- A Agência Nacional de Transportes Terrestres (ANTT) enviará estudos sobre a Ferrogrão ao Tribunal de Contas da União (TCU) entre outubro e novembro de 2023.
- O leilão da ferrovia, que ligará Mato Grosso a Pará, está previsto para 2024.
- O projeto enfrenta resistência por questões socioambientais e disputas judiciais, incluindo a falta de consulta a comunidades indígenas.
- Comunidades indígenas buscam indenização de R$ 1,7 bilhão e contestam a legalidade do projeto no Supremo Tribunal Federal (STF).
- O governo federal defende a Ferrogrão como essencial para aumentar o transporte de grãos na região, com potencial para reduzir emissões de CO₂.
A ANTT (Agência Nacional de Transportes Terrestres) planeja enviar estudos complementares sobre a Ferrogrão ao TCU (Tribunal de Contas da União) entre outubro e novembro de 2023. O objetivo é avançar para a publicação do edital e realizar o leilão da ferrovia, previsto para 2024. O diretor-geral da ANTT, Geraldo Sampaio, afirmou que os pontos críticos do projeto foram abordados e que a expectativa é de que o leilão ocorra no próximo ano.
A Ferrogrão, que se estenderá por 940 km entre Sinop (MT) e Miritituba (PA), enfrenta resistência devido a questões socioambientais e disputas judiciais. O projeto, que está em análise há mais de uma década, é alvo de críticas por não ter consultado comunidades indígenas que podem ser afetadas. Em julho, o Instituto Kabu, representando 18 comunidades Kayapó e Panará, ajuizou uma ação civil pública contra a ANTT, reivindicando uma indenização de R$ 1,7 bilhão por danos morais coletivos.
Desafios Legais e Sociais
Além disso, tramita no STF (Supremo Tribunal Federal) uma ação do PSOL que contesta a legalidade da lei de 2017, que reduziu os limites do Parque Nacional do Jamanxim para viabilizar a ferrovia.
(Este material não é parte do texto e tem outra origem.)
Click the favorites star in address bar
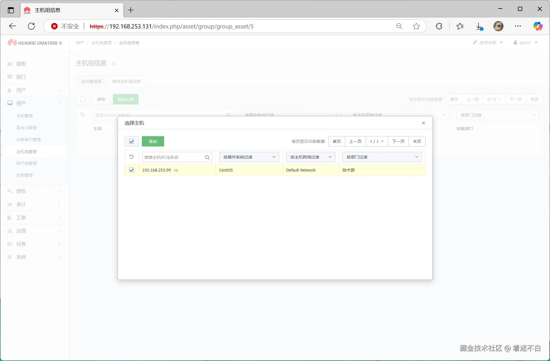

O partido argumenta que a alteração de unidades de conservação por meio de medida provisória fere a Constituição. Enquanto isso, lideranças indígenas alertam sobre os riscos de desmatamento e impactos em seus territórios.
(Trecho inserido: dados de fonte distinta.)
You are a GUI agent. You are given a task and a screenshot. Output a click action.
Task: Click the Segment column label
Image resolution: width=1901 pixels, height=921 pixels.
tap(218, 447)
O governo federal defende a Ferrogrão como uma infraestrutura essencial para o escoamento de grãos, com potencial para aumentar o transporte na região de 20 milhões para até 70 milhões de toneladas por ano. Estudos indicam que a ferrovia poderia retirar até 1,2 milhão de viagens de caminhões da BR-163 anualmente, reduzindo as emissões de CO₂ em 1 milhão de toneladas por ano. A AGU (Advocacia-Geral da União) e o Ministério dos Transportes estão avaliando o impacto logístico da obra, que promete aumentar a competitividade do Brasil no mercado internacional.